Testo del documento
Le parti drammatiche che il Nostro recitò mantennero il carattere dell’uomo che si era abituati a vedere. Ne Il generale Della Rovere (1959), per carpire l’identità del capo partigiano confuso tra i prigionieri politici, e ricevere dal tedesco occupante la ricompensa della delazione, un avventuriero si finge generale badogliano incarcerato con i resistenti. L’abbandono dell’interesse venale, originato dalla schiavitù del gioco d’azzardo cha affligge questo informatore, il suo volgersi all’ammirazione per il sacrificio dei votati a una causa ritenuta giusta, la sua finale immolazione accolta per non tradirli, non possono mutargli il volto. Dovendo ritenere credibile il tramutarsi in martire del gaudente spregiudicato e spregevole, lo faremo in omaggio a una sua solidarietà pervasa da un bisogno di espiare, che rasenta la disperazione del suicidio; ma non persuade un suo convincimento lungimirante, per una grande consapevolezza.

Invece, riprendendo, dalla carrellata fin qui condotta, tre avvenimenti che è impossibile considerare semplici incidenti di percorso, dovremmo ricrederci. Siamo nel 1957, da qualche anno De Sica ha lasciato dietro di sé l’ultima sua creatura assai depurata della realtà: L’oro di Napoli, e lavora intensamente da comprimario, forse per poter continuare a frequentare il casinò. Le scritture non gli mancano, e annettere le scelte, di cui sto per dire, al bisogno di soldi sarebbe una supposizione gratuita.

Turi Vasile è incaricato di dirigere I colpevoli. A De Sica viene proposto un ruolo affatto minore, ed egli acconsente. Il film, che non è da cassetta, e a cui la critica metterà la sordina – oggi degnato d’una menzione distratta, nei vari dizionari di cinematografia – occupa un posto di primo piano nel filone della settima arte, e altresì nel pensiero che rileva lo stato di salute d’una nazione.

Estratto dei dati
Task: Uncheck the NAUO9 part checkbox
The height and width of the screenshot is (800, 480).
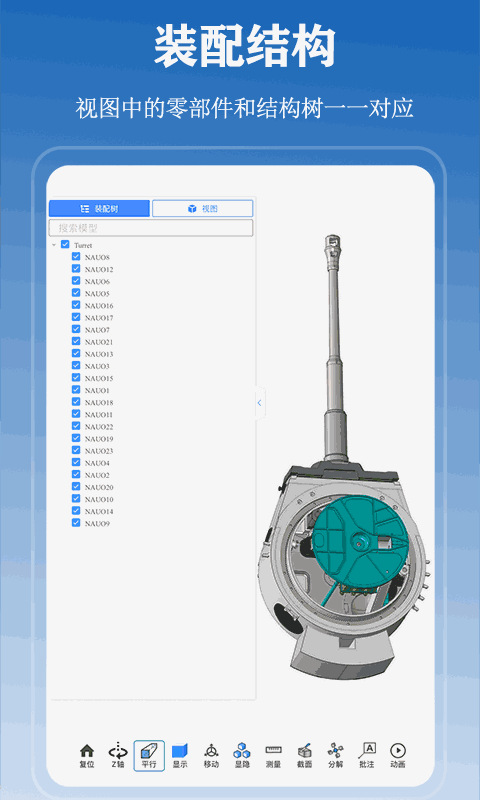Action: (76, 522)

Consegna
Ricopia, per favore, dal testo su De Sica il tratto da "Invece, riprendendo, dalla" fino a "una supposizione gratuita.". Per questo esercizio i dati non servono.

Risposta
Invece, riprendendo, dalla carrellata fin qui condotta, tre avvenimenti che è impossibile considerare semplici incidenti di percorso, dovremmo ricrederci. Siamo nel 1957, da qualche anno De Sica ha lasciato dietro di sé l’ultima sua creatura assai depurata della realtà: L’oro di Napoli, e lavora intensamente da comprimario, forse per poter continuare a frequentare il casinò. Le scritture non gli mancano, e annettere le scelte, di cui sto per dire, al bisogno di soldi sarebbe una supposizione gratuita.